### Entries for locating words and elements

:::

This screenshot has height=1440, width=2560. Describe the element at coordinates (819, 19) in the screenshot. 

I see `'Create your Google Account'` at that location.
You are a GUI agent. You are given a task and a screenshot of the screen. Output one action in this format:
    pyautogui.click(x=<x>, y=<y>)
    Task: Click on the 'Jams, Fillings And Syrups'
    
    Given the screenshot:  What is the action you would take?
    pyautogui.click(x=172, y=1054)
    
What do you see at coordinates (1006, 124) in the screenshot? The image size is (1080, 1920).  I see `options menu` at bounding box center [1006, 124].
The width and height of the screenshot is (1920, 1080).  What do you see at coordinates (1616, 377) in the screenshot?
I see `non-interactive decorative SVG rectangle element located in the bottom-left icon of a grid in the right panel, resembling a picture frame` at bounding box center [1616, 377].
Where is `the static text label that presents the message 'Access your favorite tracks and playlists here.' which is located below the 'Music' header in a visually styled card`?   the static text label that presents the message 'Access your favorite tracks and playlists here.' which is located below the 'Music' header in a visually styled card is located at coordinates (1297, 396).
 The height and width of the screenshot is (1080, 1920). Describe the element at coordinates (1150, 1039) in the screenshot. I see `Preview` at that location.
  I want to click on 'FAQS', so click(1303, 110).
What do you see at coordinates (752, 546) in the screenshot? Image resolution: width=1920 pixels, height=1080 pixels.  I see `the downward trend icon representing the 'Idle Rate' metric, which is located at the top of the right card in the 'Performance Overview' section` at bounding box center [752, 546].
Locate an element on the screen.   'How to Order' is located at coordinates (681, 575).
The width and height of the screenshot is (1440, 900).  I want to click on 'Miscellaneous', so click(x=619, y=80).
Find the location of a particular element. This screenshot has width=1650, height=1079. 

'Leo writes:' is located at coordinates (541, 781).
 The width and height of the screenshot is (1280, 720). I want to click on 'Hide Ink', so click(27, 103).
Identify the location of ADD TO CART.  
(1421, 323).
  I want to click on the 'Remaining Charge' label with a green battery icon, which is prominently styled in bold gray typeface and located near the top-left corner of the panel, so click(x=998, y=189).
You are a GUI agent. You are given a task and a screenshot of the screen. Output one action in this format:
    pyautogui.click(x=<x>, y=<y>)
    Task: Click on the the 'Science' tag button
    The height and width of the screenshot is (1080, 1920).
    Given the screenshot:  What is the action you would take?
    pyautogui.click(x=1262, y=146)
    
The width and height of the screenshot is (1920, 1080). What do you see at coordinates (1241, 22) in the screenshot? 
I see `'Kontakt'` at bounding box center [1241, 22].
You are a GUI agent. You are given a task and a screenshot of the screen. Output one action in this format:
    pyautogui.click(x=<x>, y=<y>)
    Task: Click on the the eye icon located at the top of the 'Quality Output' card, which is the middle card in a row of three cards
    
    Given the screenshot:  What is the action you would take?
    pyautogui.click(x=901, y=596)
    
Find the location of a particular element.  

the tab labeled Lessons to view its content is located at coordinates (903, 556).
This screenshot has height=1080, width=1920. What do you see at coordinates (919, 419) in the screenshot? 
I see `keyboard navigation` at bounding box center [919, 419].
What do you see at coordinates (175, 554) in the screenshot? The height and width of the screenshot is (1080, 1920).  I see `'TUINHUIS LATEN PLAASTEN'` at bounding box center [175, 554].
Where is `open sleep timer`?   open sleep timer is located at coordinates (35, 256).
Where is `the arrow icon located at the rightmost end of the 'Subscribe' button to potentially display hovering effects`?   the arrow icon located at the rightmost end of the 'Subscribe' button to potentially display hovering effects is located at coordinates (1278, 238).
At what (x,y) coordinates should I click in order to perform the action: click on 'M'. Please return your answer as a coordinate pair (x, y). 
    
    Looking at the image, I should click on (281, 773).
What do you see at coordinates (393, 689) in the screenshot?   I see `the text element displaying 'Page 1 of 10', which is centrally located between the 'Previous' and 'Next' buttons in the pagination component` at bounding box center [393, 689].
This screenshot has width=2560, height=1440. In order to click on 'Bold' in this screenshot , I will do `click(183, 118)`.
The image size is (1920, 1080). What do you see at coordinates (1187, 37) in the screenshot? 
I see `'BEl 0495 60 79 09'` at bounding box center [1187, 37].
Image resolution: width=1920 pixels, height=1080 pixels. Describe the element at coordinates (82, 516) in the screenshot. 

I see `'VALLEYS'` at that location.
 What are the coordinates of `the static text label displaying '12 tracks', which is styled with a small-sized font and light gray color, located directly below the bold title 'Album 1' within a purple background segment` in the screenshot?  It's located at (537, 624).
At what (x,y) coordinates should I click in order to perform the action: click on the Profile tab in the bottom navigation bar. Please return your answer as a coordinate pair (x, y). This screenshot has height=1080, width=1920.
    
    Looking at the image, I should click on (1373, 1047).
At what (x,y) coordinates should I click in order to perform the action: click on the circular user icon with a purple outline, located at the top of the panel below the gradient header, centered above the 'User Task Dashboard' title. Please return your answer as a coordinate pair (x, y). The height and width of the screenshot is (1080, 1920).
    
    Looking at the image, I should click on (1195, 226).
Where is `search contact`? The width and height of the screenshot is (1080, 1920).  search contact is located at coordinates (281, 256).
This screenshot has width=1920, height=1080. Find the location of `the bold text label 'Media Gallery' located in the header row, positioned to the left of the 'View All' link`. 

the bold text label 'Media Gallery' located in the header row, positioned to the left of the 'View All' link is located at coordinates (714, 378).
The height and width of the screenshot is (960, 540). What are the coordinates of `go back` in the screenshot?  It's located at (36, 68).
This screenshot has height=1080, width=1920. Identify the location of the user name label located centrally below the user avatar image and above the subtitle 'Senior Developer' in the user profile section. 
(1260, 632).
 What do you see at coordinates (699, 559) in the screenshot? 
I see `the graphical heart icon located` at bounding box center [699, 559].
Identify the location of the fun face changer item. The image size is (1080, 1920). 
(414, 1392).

:::

### Exercise objective
Put these lines into a numbered list, dropping any blank lines.

### Expected output
1. This screenshot has height=1440, width=2560. Describe the element at coordinates (819, 19) in the screenshot. 
2. I see `'Create your Google Account'` at that location.
3. You are a GUI agent. You are given a task and a screenshot of the screen. Output one action in this format:
4.     pyautogui.click(x=<x>, y=<y>)
5.     Task: Click on the 'Jams, Fillings And Syrups'
6.     Given the screenshot:  What is the action you would take?
7.     pyautogui.click(x=172, y=1054)
8. What do you see at coordinates (1006, 124) in the screenshot? The image size is (1080, 1920).  I see `options menu` at bounding box center [1006, 124].
9. The width and height of the screenshot is (1920, 1080).  What do you see at coordinates (1616, 377) in the screenshot?
10. I see `non-interactive decorative SVG rectangle element located in the bottom-left icon of a grid in the right panel, resembling a picture frame` at bounding box center [1616, 377].
11. Where is `the static text label that presents the message 'Access your favorite tracks and playlists here.' which is located below the 'Music' header in a visually styled card`?   the static text label that presents the message 'Access your favorite tracks and playlists here.' which is located below the 'Music' header in a visually styled card is located at coordinates (1297, 396).
12.  The height and width of the screenshot is (1080, 1920). Describe the element at coordinates (1150, 1039) in the screenshot. I see `Preview` at that location.
13.   I want to click on 'FAQS', so click(1303, 110).
14. What do you see at coordinates (752, 546) in the screenshot? Image resolution: width=1920 pixels, height=1080 pixels.  I see `the downward trend icon representing the 'Idle Rate' metric, which is located at the top of the right card in the 'Performance Overview' section` at bounding box center [752, 546].
15. Locate an element on the screen.   'How to Order' is located at coordinates (681, 575).
16. The width and height of the screenshot is (1440, 900).  I want to click on 'Miscellaneous', so click(x=619, y=80).
17. Find the location of a particular element. This screenshot has width=1650, height=1079. 
18. 'Leo writes:' is located at coordinates (541, 781).
19.  The width and height of the screenshot is (1280, 720). I want to click on 'Hide Ink', so click(27, 103).
20. Identify the location of ADD TO CART.  
21. (1421, 323).
22.   I want to click on the 'Remaining Charge' label with a green battery icon, which is prominently styled in bold gray typeface and located near the top-left corner of the panel, so click(x=998, y=189).
23. You are a GUI agent. You are given a task and a screenshot of the screen. Output one action in this format:
24.     pyautogui.click(x=<x>, y=<y>)
25.     Task: Click on the the 'Science' tag button
26.     The height and width of the screenshot is (1080, 1920).
27.     Given the screenshot:  What is the action you would take?
28.     pyautogui.click(x=1262, y=146)
29. The width and height of the screenshot is (1920, 1080). What do you see at coordinates (1241, 22) in the screenshot? 
30. I see `'Kontakt'` at bounding box center [1241, 22].
31. You are a GUI agent. You are given a task and a screenshot of the screen. Output one action in this format:
32.     pyautogui.click(x=<x>, y=<y>)
33.     Task: Click on the the eye icon located at the top of the 'Quality Output' card, which is the middle card in a row of three cards
34.     Given the screenshot:  What is the action you would take?
35.     pyautogui.click(x=901, y=596)
36. Find the location of a particular element.  
37. the tab labeled Lessons to view its content is located at coordinates (903, 556).
38. This screenshot has height=1080, width=1920. What do you see at coordinates (919, 419) in the screenshot? 
39. I see `keyboard navigation` at bounding box center [919, 419].
40. What do you see at coordinates (175, 554) in the screenshot? The height and width of the screenshot is (1080, 1920).  I see `'TUINHUIS LATEN PLAASTEN'` at bounding box center [175, 554].
41. Where is `open sleep timer`?   open sleep timer is located at coordinates (35, 256).
42. Where is `the arrow icon located at the rightmost end of the 'Subscribe' button to potentially display hovering effects`?   the arrow icon located at the rightmost end of the 'Subscribe' button to potentially display hovering effects is located at coordinates (1278, 238).
43. At what (x,y) coordinates should I click in order to perform the action: click on 'M'. Please return your answer as a coordinate pair (x, y). 
44.     Looking at the image, I should click on (281, 773).
45. What do you see at coordinates (393, 689) in the screenshot?   I see `the text element displaying 'Page 1 of 10', which is centrally located between the 'Previous' and 'Next' buttons in the pagination component` at bounding box center [393, 689].
46. This screenshot has width=2560, height=1440. In order to click on 'Bold' in this screenshot , I will do `click(183, 118)`.
47. The image size is (1920, 1080). What do you see at coordinates (1187, 37) in the screenshot? 
48. I see `'BEl 0495 60 79 09'` at bounding box center [1187, 37].
49. Image resolution: width=1920 pixels, height=1080 pixels. Describe the element at coordinates (82, 516) in the screenshot. 
50. I see `'VALLEYS'` at that location.
51.  What are the coordinates of `the static text label displaying '12 tracks', which is styled with a small-sized font and light gray color, located directly below the bold title 'Album 1' within a purple background segment` in the screenshot?  It's located at (537, 624).
52. At what (x,y) coordinates should I click in order to perform the action: click on the Profile tab in the bottom navigation bar. Please return your answer as a coordinate pair (x, y). This screenshot has height=1080, width=1920.
53.     Looking at the image, I should click on (1373, 1047).
54. At what (x,y) coordinates should I click in order to perform the action: click on the circular user icon with a purple outline, located at the top of the panel below the gradient header, centered above the 'User Task Dashboard' title. Please return your answer as a coordinate pair (x, y). The height and width of the screenshot is (1080, 1920).
55.     Looking at the image, I should click on (1195, 226).
56. Where is `search contact`? The width and height of the screenshot is (1080, 1920).  search contact is located at coordinates (281, 256).
57. This screenshot has width=1920, height=1080. Find the location of `the bold text label 'Media Gallery' located in the header row, positioned to the left of the 'View All' link`. 
58. the bold text label 'Media Gallery' located in the header row, positioned to the left of the 'View All' link is located at coordinates (714, 378).
59. The height and width of the screenshot is (960, 540). What are the coordinates of `go back` in the screenshot?  It's located at (36, 68).
60. This screenshot has height=1080, width=1920. Identify the location of the user name label located centrally below the user avatar image and above the subtitle 'Senior Developer' in the user profile section. 
61. (1260, 632).
62.  What do you see at coordinates (699, 559) in the screenshot? 
63. I see `the graphical heart icon located` at bounding box center [699, 559].
64. Identify the location of the fun face changer item. The image size is (1080, 1920). 
65. (414, 1392).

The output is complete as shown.